Mais ce qui ressemble tout d’abord à un mauvais thriller érotique dans la grande bourgeoisie intellectuelle, que Woody Allen aime tant filmer, finit petit à petit par transcender les clichés qu’il a distillés par deux ruptures de ton qui se suivent.

La manière dont il se moque alors cruellement de ses personnages et de leur profond égoïsme fait qu’on pardonne alors vite les doutes initiaux et les quelques incohérences qu’on peut relever.

En poussant la logique de ses protagonistes, que l’on identifie volontiers, jusqu’à la caricature la plus totale, jusqu’à l’extrême, Woody Allen atteint une certaine vérité, toute cynique qu’elle soit.

Si L’Homme Irrationnel n’est pas un film majeur de son réalisateur, ce que l’on peut pardonner puisque ce dernier en fait désormais un an par an par peur de la mort, il est toutefois un film hybride (thriller, comédie sarcastique) plutôt drôle et intelligent, porté par un duo de qualité : Emma Stone et Joaquim Phoenix.  

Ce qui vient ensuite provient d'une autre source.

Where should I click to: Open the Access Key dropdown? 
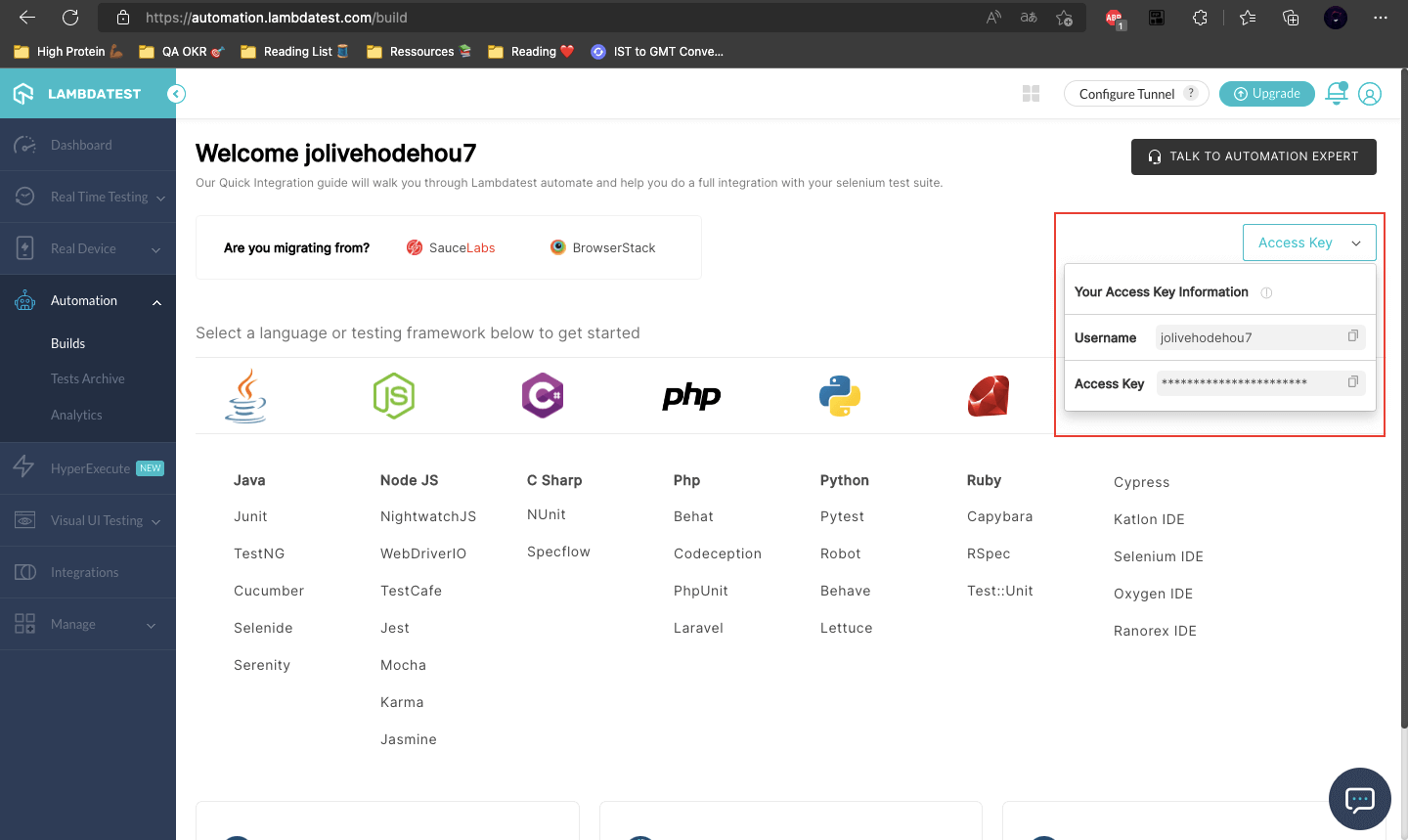1308,242
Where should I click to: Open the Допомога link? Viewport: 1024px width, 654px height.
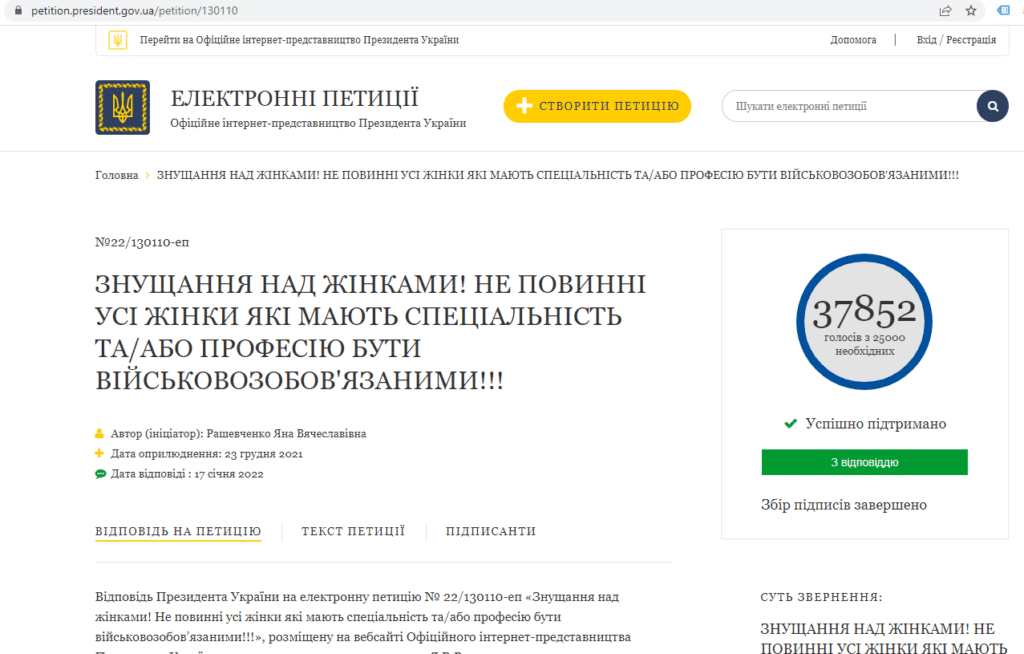854,41
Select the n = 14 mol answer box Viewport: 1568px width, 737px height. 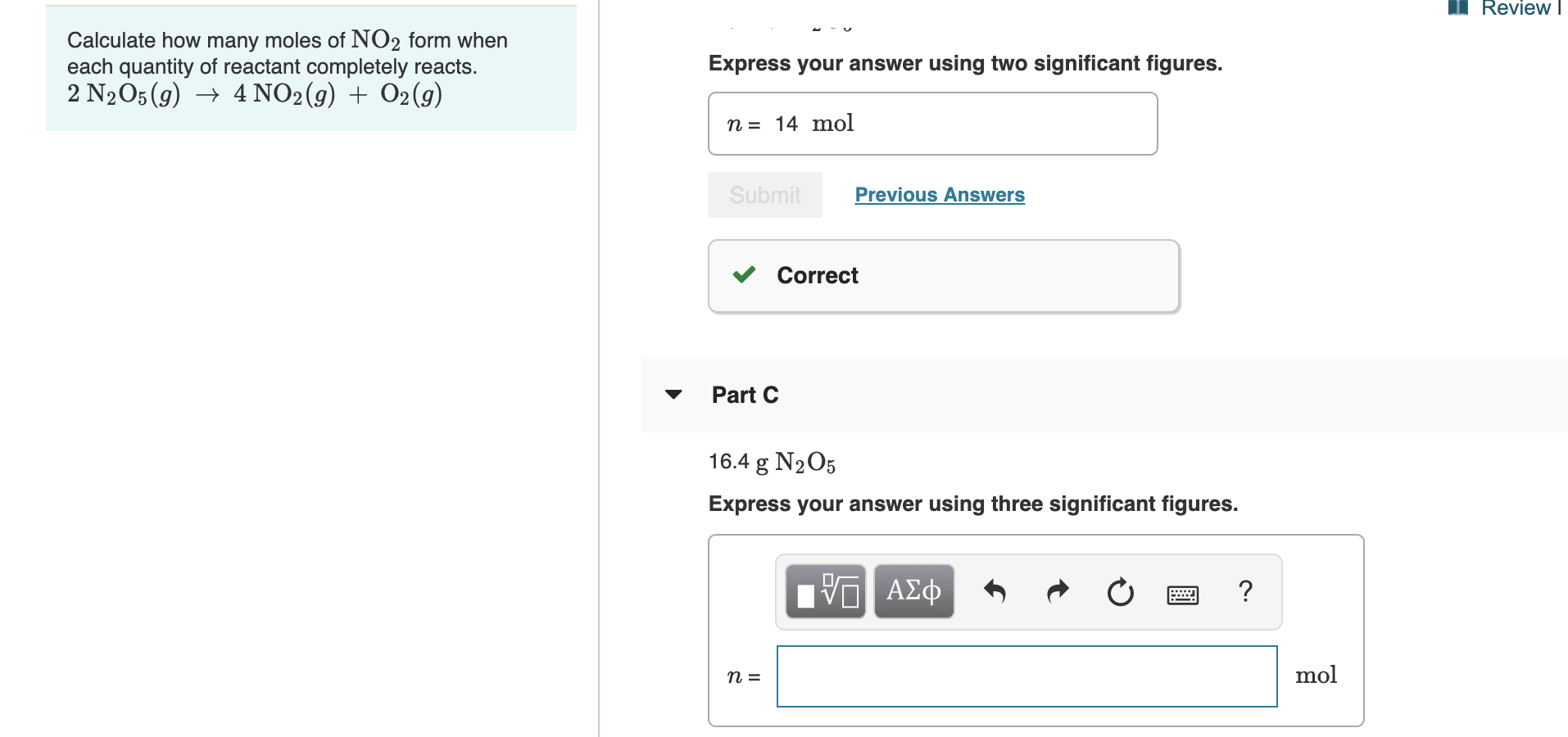[x=931, y=123]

Reprenant son schéma narratif habituel, Woody Allen signe un film inégal

 

Attention SPOILERS 


Le nouveau film de Woody Allen apparaissait, au premier abord, comme une énième redite du schéma narratif bien rodé du réalisateur américain : la description, dans une veine bergmanienne agrémentée d'humour et de légèreté, des tourments sentimentaux de la classe supérieure new-yorkaise. Et de fait ; la première partie du film semble confirmer cette crainte. Jill, étudiante doutée issue de la bourgeoisie américaine s'entiche d'Abe, brillant professeur de philo émotionnellement à la ramasse, qui vient d'être affecté dans l'université locale.

 

L'intrigue prend toutefois un tour inattendu quand Abe, ayant appris par hasard qu'une femme risque de perdre la garde de son enfant du fait des agissements d'un juge corrompu et malveillant, décide de supprimer ledit juge. On pense d'abord à l'acte gratuit tant vanté par les surréalistes et mis en scène par André Gide dans Les caves du Vatican. On se rend rapidement compte, toutefois, que l'acte n'a rien de gratuit : Abe entend ainsi agir enfin sur le monde pour, pense-t-il, le rendre meilleur. Le professeur de philosophie qu'il est, de toute évidence ancien activiste de gauche, a visiblement perdu foi dans la puissance des mots : qu'ont changé ses articles, ses écrits ? La mort de ce juge, elle, permet à une femme de conserver la garde de son enfant.

 

La piste de réflexion proposée ici aurait pu se révéler intéressante. Toutefois, le choix du cinéaste de rejeter Abe dans la folie clôt la réflexion, et nous fait aboutir à une impasse. L'alternative entre la stérilité des mots et la folie ne nous laisse en effet aucune échappatoire.

 

 

Le film de Woody Allen est plaisant, c'est entendu. L’habileté du réalisateur à passer du léger au tragique (avec le même succès que, chacun dans une veine bien différente, les Frères Coen ou Wes Anderson) est également remarquable. Et il faut saluer la performance de Joaquim Phoenix, toujours aussi talentueux et qui, fidèle à la méthode de l'Actor Studio, a visiblement pris un certain nombre de kilos pour entrer dans le rôle. Toutefois, le film se saborde lui même en tuant dans l’œuf les potentielles pistes de réflexion qu'il avait fait jaillir dans un premier temps.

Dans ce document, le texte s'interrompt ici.